Por buena razón, Pablo se refirió a los dones espirituales como carismata: dones de caris o gracia. Todos tenemos diferentes dones, de acuerdo a la gracia que nos ha sido dada (Ro. 12:3-6). Pablo también sabía que el usar esos dones era algo esencial para que todo mundo floreciera. Así que rogó a los fieles a que usaran lo que Dios les había dado—pero siempre como mayordomos, no dueños. Los marineros trabajan duro para utilizar el viento, pero nunca son tan insensatos como para atribuirse el mérito por mover el barco.

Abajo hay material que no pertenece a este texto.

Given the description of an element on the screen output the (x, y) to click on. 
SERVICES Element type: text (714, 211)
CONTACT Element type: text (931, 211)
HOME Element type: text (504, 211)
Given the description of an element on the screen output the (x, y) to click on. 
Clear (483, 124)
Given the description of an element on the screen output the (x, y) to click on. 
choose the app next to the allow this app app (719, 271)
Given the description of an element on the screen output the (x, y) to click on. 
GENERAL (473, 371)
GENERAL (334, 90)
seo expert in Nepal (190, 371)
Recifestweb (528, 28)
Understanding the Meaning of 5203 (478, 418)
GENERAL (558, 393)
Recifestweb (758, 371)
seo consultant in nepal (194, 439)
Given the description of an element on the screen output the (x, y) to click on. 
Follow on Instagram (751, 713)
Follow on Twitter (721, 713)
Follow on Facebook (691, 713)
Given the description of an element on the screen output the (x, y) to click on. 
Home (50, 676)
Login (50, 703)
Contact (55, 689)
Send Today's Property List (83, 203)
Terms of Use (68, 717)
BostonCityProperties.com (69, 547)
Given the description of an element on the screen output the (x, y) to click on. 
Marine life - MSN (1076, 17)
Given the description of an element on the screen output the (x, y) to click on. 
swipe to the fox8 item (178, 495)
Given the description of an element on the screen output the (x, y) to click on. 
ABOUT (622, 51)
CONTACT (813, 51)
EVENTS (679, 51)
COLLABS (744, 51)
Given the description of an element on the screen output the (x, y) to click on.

Sin embargo, el meme meritocrático aparece por todas partes. En lugar de hablar de sus dones singulares, los emprendedores ricos frecuentemente explican su prosperidad como resultado de diligencia, enfoque concentrado, y entrega. Aunque estas características encuentran apoyo en las Sagradas Escrituras y son cruciales a los negocios, pueden igualmente ser halladas en fábricas donde se explota al empleado y en campos de refugiados. Y los que logran sobresalir en la industria de la salud, la educación y la política hablan más de horas largas de trabajo y de esfuerzo intenso que de capacidad mental inusual o carisma. Tal manera de hablar tiene sentido en una cultura como la nuestra que valora el esmero individual, pero dentro de los círculos cristianos, es indefendible.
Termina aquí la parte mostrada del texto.